A partir de 2006 e até metade deste ano (2009), Araújo se dedicou a analisar espécies de plantas e solos nas regiões, para seu estudo de mestrado Complexidade da acumulação de elementos químicos por árvores nativas da Mata Atlântica, que foi orientado pela professora Elisabete A. De Nadai Fernandes, do CENA. A pesquisa foi realizada com base em dados de um estudo do engenheiro agrônomo Elvis Joacir de França realizado no Parque Estadual Carlos Botelho, núcleo Sete Barras. Lá, um local considerado de pouca intervenção humana, o engenheiro observou a composição química de várias espécies arbóreas comuns da Mata Atlântica.
Com esses dados em mãos, Araújo decidiu avaliar a composição de sete espécies em outras regiões mais próximas a rodovias e áreas industriais: a samambaia-açu (Alsophila sternbergii); a cavarana (Bathysa australis); o palmito juçara (Euterpe edulis); bacupari (Garcinia gardneriana); canjiqueiro (Guapira opposita); aricurana (Hyeronima alchorineoides); bocuva-açu (Virola bicuhyba).
Alterações
Araújo conta que as alterações observadas tanto no solo quanto nas plantas, em relação aos índices levantados no estudo de França, ficam evidentes. Na região do sistema Anchieta-Imigrantes, por exemplo, ele descreve que foram encontradas no solo grandes concentrações de arsênio e antimônio, o que resultou em concentrações também em quantidades consideráveis nas folhas das plantas. “Ao mesmo tempo pude observar baixos índices de elementos alcalinos, como potássio, cálcio, bário e rubídio”, descreve o pesquisador. Segundo ele, arsênio e antimônio são elementos relacionados à queima de combustíveis fósseis. Amostras de solo e folhas apresentaram correlação das concentrações de arsênio e antimônio com a distância da rodovia, sendo que a cerca de 50 metros do sistema Anchieta-Imigrantes, foram observados alguns valores extremos.

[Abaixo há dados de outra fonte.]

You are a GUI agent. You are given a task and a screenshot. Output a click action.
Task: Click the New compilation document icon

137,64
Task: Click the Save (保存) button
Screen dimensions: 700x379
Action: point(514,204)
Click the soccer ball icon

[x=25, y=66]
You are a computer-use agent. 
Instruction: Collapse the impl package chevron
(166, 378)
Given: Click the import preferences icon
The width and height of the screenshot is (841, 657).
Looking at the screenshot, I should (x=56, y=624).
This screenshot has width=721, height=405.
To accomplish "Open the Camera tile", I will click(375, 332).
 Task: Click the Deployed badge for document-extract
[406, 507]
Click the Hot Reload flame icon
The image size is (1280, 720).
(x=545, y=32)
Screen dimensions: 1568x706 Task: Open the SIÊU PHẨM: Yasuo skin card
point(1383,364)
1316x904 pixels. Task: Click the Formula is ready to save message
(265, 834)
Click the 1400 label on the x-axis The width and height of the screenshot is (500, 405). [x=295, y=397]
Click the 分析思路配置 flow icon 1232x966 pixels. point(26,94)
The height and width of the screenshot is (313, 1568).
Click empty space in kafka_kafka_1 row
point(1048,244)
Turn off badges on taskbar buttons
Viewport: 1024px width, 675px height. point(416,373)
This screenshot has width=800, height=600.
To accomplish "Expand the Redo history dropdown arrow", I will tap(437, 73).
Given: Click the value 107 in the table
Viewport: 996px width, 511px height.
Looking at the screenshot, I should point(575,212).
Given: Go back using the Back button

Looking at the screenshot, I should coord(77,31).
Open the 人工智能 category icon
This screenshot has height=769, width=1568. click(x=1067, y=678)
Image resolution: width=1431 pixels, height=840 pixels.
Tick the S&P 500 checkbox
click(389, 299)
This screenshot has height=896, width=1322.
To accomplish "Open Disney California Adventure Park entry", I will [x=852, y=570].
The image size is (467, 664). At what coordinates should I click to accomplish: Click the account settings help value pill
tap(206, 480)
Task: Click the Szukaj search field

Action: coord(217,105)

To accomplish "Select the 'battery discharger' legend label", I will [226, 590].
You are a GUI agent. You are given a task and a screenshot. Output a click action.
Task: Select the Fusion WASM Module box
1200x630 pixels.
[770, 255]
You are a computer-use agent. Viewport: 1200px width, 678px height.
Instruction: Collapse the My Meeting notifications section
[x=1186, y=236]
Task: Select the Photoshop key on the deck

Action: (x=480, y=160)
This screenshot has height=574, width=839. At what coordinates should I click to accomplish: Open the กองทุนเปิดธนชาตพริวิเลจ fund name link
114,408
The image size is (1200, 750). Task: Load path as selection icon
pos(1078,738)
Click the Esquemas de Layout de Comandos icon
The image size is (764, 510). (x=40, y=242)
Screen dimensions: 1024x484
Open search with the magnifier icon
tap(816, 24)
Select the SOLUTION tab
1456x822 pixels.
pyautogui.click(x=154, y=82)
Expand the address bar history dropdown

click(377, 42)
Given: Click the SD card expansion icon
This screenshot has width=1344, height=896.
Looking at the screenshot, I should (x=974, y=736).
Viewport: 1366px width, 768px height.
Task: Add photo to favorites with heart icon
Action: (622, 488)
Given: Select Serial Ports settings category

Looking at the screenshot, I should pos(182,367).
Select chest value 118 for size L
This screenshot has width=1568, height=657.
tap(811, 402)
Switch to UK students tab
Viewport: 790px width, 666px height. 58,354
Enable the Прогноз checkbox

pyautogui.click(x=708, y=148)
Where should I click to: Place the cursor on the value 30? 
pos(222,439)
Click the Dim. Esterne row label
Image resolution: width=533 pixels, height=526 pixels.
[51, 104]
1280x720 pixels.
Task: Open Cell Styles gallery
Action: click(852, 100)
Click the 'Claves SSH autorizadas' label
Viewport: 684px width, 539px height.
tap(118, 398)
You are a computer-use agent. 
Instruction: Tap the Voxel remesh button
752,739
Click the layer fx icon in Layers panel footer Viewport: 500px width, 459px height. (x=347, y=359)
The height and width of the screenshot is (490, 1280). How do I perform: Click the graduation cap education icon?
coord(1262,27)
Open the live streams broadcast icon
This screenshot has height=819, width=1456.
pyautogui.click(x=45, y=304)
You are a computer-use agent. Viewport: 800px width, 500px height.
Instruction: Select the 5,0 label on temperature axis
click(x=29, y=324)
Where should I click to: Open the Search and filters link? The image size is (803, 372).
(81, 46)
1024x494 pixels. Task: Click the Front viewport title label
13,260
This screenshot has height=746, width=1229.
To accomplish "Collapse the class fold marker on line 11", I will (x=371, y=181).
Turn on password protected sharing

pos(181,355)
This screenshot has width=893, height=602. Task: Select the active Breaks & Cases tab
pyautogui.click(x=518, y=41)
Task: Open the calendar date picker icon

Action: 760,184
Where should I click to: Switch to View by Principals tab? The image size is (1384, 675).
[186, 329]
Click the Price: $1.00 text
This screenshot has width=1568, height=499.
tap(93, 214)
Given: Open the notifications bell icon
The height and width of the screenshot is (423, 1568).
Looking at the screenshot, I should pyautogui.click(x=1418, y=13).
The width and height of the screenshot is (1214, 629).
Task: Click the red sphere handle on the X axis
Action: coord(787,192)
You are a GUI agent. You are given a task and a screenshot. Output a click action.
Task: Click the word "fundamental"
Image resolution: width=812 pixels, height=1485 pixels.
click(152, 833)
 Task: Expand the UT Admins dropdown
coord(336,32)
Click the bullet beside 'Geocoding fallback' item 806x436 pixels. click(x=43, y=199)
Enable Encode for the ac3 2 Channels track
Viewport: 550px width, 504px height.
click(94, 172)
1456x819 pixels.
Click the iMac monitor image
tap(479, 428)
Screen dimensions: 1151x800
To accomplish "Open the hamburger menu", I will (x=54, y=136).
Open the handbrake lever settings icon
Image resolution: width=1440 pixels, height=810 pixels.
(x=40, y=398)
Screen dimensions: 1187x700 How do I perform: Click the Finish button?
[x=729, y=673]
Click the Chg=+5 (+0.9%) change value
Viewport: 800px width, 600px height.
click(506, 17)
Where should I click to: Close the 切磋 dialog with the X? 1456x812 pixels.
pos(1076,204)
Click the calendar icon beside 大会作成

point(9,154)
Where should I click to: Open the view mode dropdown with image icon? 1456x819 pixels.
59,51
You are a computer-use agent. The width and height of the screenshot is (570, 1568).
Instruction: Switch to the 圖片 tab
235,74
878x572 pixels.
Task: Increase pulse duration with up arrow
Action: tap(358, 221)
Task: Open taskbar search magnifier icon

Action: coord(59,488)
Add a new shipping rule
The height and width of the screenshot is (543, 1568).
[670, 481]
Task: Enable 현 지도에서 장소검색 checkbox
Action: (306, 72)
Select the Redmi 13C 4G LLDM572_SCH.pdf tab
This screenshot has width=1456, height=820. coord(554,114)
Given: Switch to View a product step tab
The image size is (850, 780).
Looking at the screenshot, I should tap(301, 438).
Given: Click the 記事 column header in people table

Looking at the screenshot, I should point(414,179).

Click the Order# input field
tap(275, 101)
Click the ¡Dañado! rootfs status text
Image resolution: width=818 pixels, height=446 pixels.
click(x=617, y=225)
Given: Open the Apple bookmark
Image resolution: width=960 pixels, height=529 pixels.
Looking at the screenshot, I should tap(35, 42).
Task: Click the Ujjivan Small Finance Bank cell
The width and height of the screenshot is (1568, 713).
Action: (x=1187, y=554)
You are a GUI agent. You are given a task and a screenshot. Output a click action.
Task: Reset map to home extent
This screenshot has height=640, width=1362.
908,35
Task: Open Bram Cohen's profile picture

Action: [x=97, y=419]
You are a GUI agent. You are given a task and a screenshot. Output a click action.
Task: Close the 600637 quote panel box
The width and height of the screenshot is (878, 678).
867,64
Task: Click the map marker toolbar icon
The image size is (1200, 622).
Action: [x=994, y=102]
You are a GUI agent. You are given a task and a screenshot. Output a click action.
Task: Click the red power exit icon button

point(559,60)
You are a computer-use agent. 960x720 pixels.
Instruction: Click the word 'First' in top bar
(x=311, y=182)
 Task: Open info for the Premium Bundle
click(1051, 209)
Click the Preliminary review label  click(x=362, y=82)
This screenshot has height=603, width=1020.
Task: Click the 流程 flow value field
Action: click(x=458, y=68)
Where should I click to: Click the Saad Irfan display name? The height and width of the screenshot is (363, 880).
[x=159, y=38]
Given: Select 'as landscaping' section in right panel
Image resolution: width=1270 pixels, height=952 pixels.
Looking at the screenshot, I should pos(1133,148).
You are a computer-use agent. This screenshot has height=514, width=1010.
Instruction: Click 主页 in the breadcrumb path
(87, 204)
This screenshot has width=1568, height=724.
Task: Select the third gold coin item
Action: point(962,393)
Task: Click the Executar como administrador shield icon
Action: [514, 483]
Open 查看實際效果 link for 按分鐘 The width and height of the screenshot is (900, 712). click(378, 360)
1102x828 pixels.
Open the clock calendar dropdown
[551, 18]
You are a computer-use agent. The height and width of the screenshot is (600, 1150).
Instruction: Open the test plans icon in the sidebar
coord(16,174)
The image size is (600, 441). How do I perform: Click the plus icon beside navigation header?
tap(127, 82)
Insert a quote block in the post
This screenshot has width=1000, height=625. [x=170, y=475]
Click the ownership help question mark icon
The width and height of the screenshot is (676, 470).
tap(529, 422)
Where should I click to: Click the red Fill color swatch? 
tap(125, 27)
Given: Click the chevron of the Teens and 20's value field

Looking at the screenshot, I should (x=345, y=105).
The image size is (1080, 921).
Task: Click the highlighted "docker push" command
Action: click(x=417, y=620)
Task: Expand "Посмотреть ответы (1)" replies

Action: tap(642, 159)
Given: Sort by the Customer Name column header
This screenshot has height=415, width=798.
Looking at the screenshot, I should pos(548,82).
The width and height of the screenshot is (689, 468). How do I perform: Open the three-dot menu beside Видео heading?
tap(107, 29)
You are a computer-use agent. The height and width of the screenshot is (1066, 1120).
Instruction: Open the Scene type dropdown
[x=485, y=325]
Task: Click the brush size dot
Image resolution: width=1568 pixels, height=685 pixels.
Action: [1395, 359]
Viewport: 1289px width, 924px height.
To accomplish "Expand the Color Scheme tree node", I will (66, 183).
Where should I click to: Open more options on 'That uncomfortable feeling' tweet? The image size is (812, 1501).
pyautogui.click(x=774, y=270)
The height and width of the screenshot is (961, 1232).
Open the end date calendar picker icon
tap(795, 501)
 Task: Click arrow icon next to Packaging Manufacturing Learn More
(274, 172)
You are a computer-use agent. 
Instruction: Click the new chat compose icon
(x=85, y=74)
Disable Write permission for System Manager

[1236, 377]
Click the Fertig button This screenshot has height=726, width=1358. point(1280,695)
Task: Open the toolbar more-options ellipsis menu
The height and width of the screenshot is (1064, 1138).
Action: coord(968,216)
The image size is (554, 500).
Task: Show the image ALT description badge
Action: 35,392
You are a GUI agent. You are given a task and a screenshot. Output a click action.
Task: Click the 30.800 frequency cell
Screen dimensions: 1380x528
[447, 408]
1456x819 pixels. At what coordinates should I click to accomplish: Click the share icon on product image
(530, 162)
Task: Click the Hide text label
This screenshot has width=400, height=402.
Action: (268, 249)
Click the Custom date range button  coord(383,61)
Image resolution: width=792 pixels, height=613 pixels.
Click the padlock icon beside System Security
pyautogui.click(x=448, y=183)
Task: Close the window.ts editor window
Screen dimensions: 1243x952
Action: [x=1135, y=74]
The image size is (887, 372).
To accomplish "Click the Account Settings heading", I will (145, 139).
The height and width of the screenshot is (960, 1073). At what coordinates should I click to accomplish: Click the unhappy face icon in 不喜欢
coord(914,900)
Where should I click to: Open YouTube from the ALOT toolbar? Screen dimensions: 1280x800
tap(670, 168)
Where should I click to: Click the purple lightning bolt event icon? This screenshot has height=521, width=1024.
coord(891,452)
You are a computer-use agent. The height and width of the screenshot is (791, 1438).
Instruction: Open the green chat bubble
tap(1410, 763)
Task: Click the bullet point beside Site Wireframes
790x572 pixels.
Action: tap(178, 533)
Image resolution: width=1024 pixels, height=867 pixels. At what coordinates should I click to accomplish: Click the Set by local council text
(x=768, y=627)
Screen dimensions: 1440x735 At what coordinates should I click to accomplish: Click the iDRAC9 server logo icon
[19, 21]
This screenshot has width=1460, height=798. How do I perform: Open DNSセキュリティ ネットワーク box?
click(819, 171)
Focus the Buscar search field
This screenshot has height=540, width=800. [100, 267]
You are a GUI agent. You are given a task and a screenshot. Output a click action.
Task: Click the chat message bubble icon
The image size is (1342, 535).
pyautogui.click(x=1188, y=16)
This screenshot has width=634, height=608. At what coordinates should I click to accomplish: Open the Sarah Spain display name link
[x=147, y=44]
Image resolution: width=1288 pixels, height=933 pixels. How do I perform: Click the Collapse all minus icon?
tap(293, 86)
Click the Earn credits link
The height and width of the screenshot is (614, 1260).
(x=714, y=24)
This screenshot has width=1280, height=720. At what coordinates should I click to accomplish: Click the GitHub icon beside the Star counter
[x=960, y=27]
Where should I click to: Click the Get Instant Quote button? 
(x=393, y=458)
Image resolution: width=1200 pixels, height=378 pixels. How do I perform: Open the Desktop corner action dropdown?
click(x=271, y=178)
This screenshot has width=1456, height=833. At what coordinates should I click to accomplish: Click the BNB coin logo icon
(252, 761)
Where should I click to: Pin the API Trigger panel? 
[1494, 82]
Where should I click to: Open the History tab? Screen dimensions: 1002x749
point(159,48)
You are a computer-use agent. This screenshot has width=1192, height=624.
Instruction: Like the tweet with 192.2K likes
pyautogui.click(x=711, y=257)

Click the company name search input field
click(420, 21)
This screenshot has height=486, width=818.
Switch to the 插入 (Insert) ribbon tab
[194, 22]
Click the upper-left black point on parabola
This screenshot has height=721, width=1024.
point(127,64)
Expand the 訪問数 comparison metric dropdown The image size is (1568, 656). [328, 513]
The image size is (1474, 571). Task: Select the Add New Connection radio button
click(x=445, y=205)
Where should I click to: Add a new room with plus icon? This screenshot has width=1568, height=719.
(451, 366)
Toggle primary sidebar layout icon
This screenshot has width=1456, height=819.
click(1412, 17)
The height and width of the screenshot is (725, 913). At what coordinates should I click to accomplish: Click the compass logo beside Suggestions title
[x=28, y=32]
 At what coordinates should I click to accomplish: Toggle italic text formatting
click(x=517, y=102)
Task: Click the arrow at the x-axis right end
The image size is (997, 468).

Araújo lembra ainda que em relação a arsênio, a recomendação da Cetesb tem como valor de prevenção o máximo de 15 miligramas por quilograma (mg/kg). “Ao longo da rodovia, naquele sistema, chegamos a encontrar até 125 mg/kg. Ao mesmo tempo, os elementos considerados essenciais às plantas, como o potássio, foram encontrados em concentrações menores nesses locais”, conta. Com base em suas análises, o biólogo acredita que a acidez no solo próximo à rodovia pode ser ocasionada pela ação das chuvas somadas aos poluentes, o que causa a diminuição de elementos alcalinos, prejudicando as plantas.
Áreas de coleta
O pesquisador conta que os pontos de coleta das amostras de folhas e solo no núcleo Itutinga-Pilões variaram de 50 a 7.000 metros do sistema Anchieta-Imigrantes. “Em São Bernardo do Campo fomos a cerca de 700 metros da pista”, descreve. Já na região de Cubatão, as amostras foram retiradas a cerca de 1 quilômetro e nas proximidades de Santos, 7 quilômetros da estrada. “De maneira geral, houve impacto no solo que se refletiu nas plantas próximas às rodovias”, relata, lembrando que, “nas amostras coletadas próximo de algumas indústrias e mais distantes da rodovia o solo não estava tão impactado, mas mesmo assim houve maior incidência em folhas de elementos químicos que não são absorvidos de forma eficiente pela raiz das plantas, como tório, escândio, cério e samário.”
Já na região de Ubatuba, o pesquisador detectou maior presença de sódio. Isso, segundo ele, devido à proximidade do mar. “As plantas analisadas estavam a cerca de 2 quilômetros da orla marítima. Pudemos notar que algumas delas se adaptam a ponto de mudar a espessura de suas folhas.” Araújo lembra também que os poluentes nas plantas podem afetar a diversidade de insetos, já que nas áreas com menos intervenção humana e com menores índices de poluentes era visivelmente observada uma taxa maior de folhas comidas.
Na visão de Araújo, fica evidente que se tem um problema de concentração de poluentes, como material particulado, proveniente das indústrias e de elementos tóxicos que resultam de origens fósseis, proveniente não apenas dos veículos em geral, como do betume asfáltico das rodovias. “No Brasil deveria haver sistemas efetivos de biomonitoração de vários organismos, como ocorre em países da Europa, o que facilitaria a tomada de decisões visando a maior preservação”, recomenda.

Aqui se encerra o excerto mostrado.